Valley Memory Articles



Augusta: "Thrilling Account of a Capture in Virginia," by M. L. Leonard, Company E, 1st Virginia Cavalry, 1907

Summary: M. L. Leonard recalls the sneaky capture of Yankee troops by E. G. Fishburne and W. D. McCausland in Augusta County.

On the night of August 30, 1862, after the second battle of Manassas, Company E, of the 1st Virginia Cavalry, was ordered to advance and establish a picket line. Captain McClung sent Sergt. E. G. Fishburne, with W. D. McCausland and Henry Kennedy, on a road leading across the country and connecting with the "Little River Turnpike" to take a position and wait for further orders from him. Shortly after Fishburne had selected his position a body of horsemen approached them from the direction of the enemy. Thinking that probably it was Captain McClung returning from the front with the remainder of the company after completing the picket line, the detail allowed them to advance to within one hundred yards before calling themm to a halt. Fishburne demanded what regiment they belonged to, and received the answer, "--New York," and in return was asked "Who are you?" Fishburne replied, "4th Pennsylvania," and at once consulted with his two comrades how they could manage to capture the New Yorkers. he then asked the captain to send his orderly sergeant forward. When the orderly rode up, they disarmed him and sent Kennedy back with him, instructing Kennedy to take him to the first camp he could find and ask the commander of the camp to send him a squad of men to aid in the capture of the Yankees that he was detaining.

The Yankee captian, becoming impatient at the delay, inquired why he could not come on with his command. Wishing to consume as much time as possible and expecting reenforcements as soon as Kennedy could reach some camp, Fishburne evaded the captain's question as long as possible, and then requested him to ride up to where he (Fishburne) was, that they might consult over the matter more fully and come to some understanding. This the captain agreed to; and when he rode up, Fishburne put the drop on him and told him that if he gave the alarm to his men he would be a dead man. He then placed the captain between McCausland and himself, facing the rear, and ordered him to command his scompany forward. The captian answered, "I am your prisoner and cannot do that," adding, "I suspected something was wrong."

Fishburne then gave the command himself, "Forward! Trot! March !" and started for the rear with one prisoner and forty-two armed men following, intending to keep the space of one hundred yards between them intact; but the men riding in the rear soon closed up the space between them.> When they had marched thus for about one mile, they saw and recognized the dead body of Kennedy lying in the road, and realized that there was no hope of meeting reenforcements. At this point of the march to the rear a suspicion was aroused among their armed prisoners (for these men were no disarmed until camp was reached) when one of them said in a loud tone to his comrades: "Boys, I'll be d-- if I don't believe these fellows are Rebels. Didn't you see that dead man lying back there in the road?" He evidently thought they were nearing the battlefiedl they had so hastily left a few hours before.

McCausland says that wne he heard this chat going on among the armed men then trotting along in the rear he drew the rein a little tighter on his horse and gradually guided him to the left, so as to place himself on the flank and near the rear of the column, thinking Fishburne and himself were soon to meet the fate of Kenney, and he wanted to be in position to do some shooting himself while the fun lasted. After marching a few miles farther, they came in sight of a regiment of cavalry in camp and marched direct to it, when Fishburne repeated his second order to "Halt and surrender," and McCausland from the rear repeated the order to surrender.

This regiment was the 12th Virginia Cavalry, commanded by Col. Asher W. Harmna, and to them were turned over the captain and forty-two armed men. Then, and then only, was there any confusion in this whole affair. The surprise was so great to these men in camp that they at once secured their arms, and Fishburne had to dismount as quickly as possible and run among the men and explain to keep from being fired upon.
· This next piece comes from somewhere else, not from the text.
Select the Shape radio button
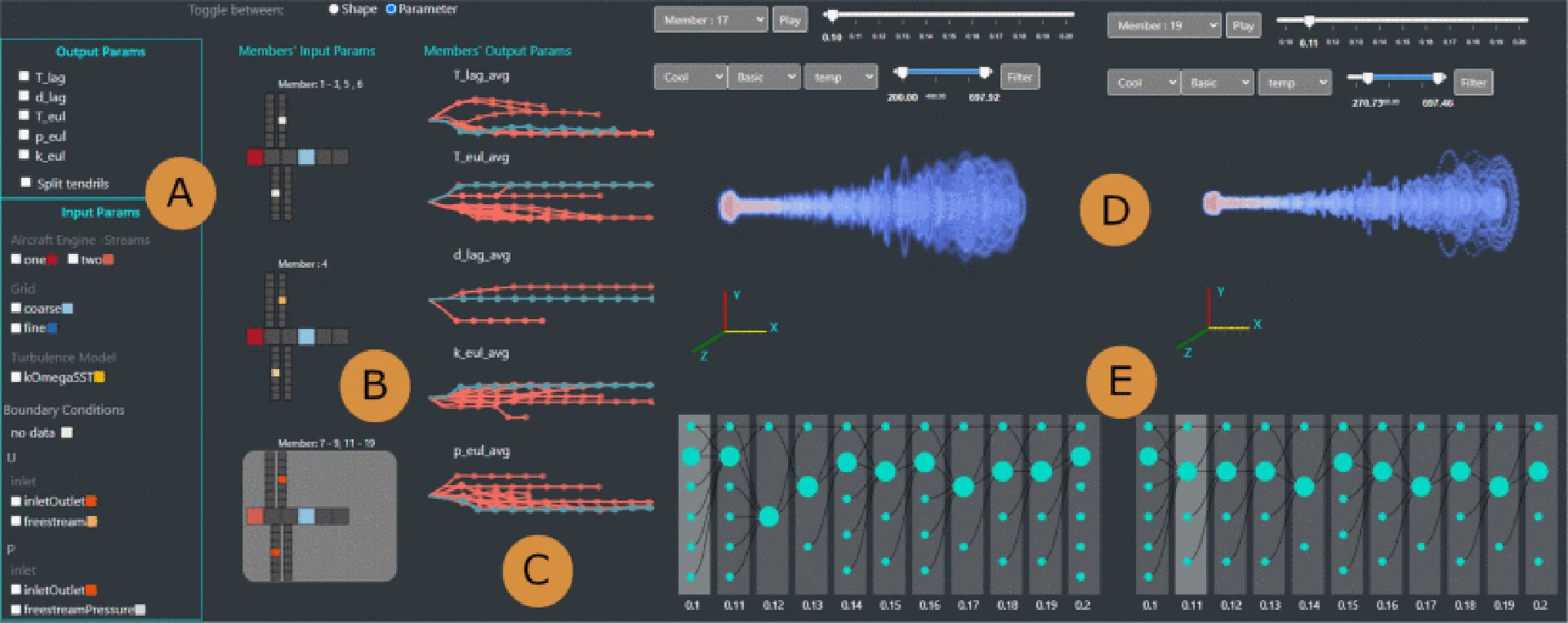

Fishburne and McCausland at once arranged to have the body of Kennedy brought into camp, and upon examination it was found that he had been murdered by his prisoner by a stab in the heart with a knife, which had been overlooked in the hasty search of the prisoner whne captured. Kennedy's body was sent home to his parents, and now lies in the old cemetery near Crimor, Augusta County, Va.
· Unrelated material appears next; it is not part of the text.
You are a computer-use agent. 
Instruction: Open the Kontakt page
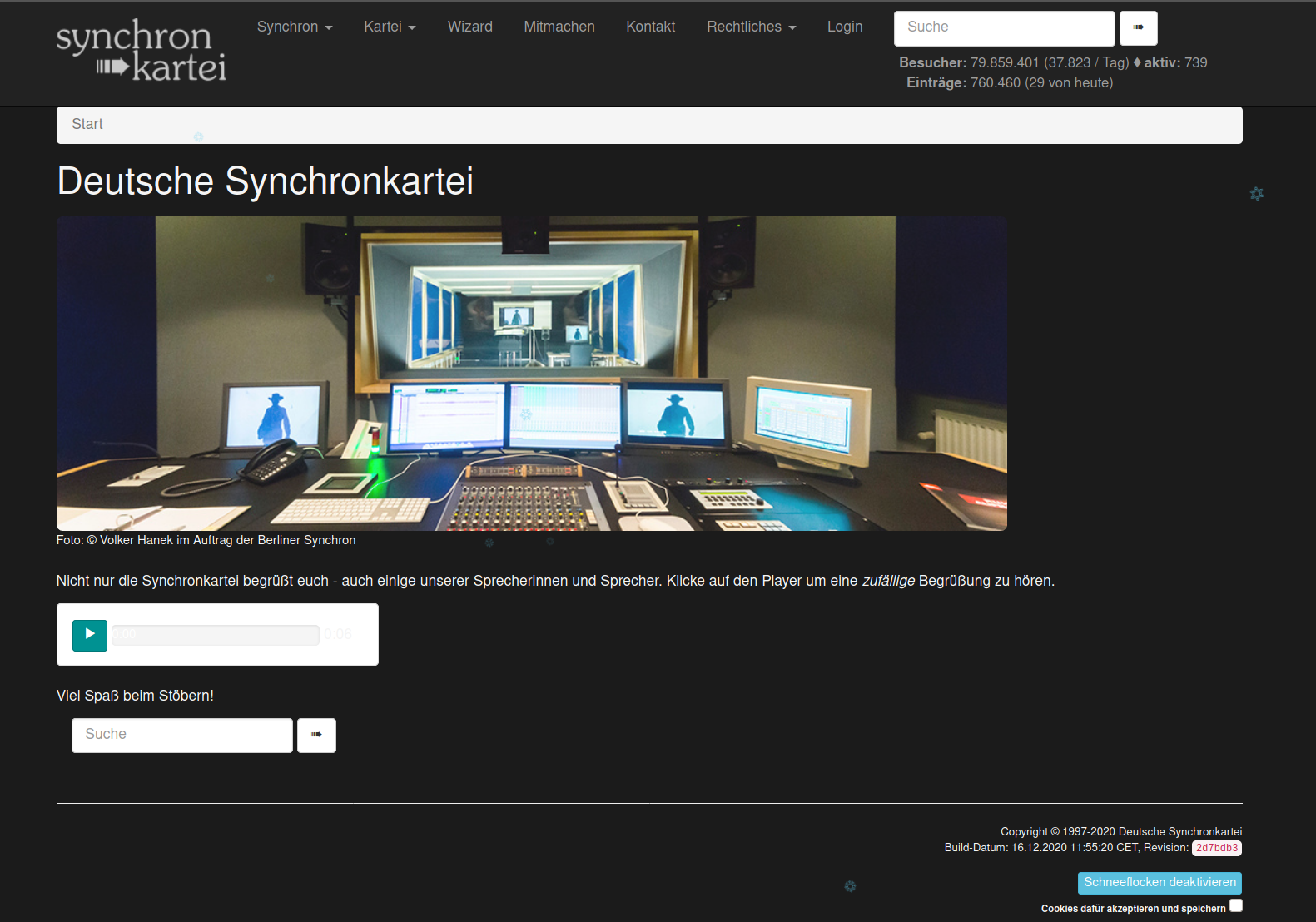point(650,27)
McCausland, so far as known, is still living (?) somewhere in Texas. Whether living or dead, no two braver soldiers ever served in the Confederate army.

The account of this capture is as near Fishburne's and McCausland's own language as I can give it, and I believe correct, as I have gone over the matter with Fishburne several times since the war, and also with McCausland, and as a comrade in the same company was familiar with the details at the time as recounted by those who made the capture.
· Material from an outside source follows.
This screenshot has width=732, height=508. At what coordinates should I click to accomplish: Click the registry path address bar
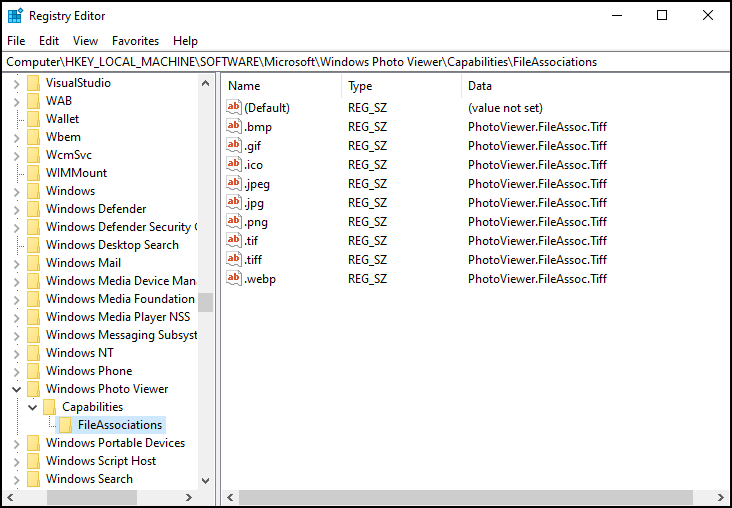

The number of the New York regiment in question, I think, was the 47th, but I am not certain. At the time we had the captain's name, also the orderly sergeant who murdered Kennedy. The boys kept a sharp lookout for him ever afterwards among all prisoners captured, and I believe if they could have gotten their hands on him they certainly would have courtmartialed him on the spot.


Bibliographic Information: Source copy consulted: Leonard, M. L. "Thrilling Account of a Capture in Virginia," Confederate Veteran, Volume 15, 1907, p. 120.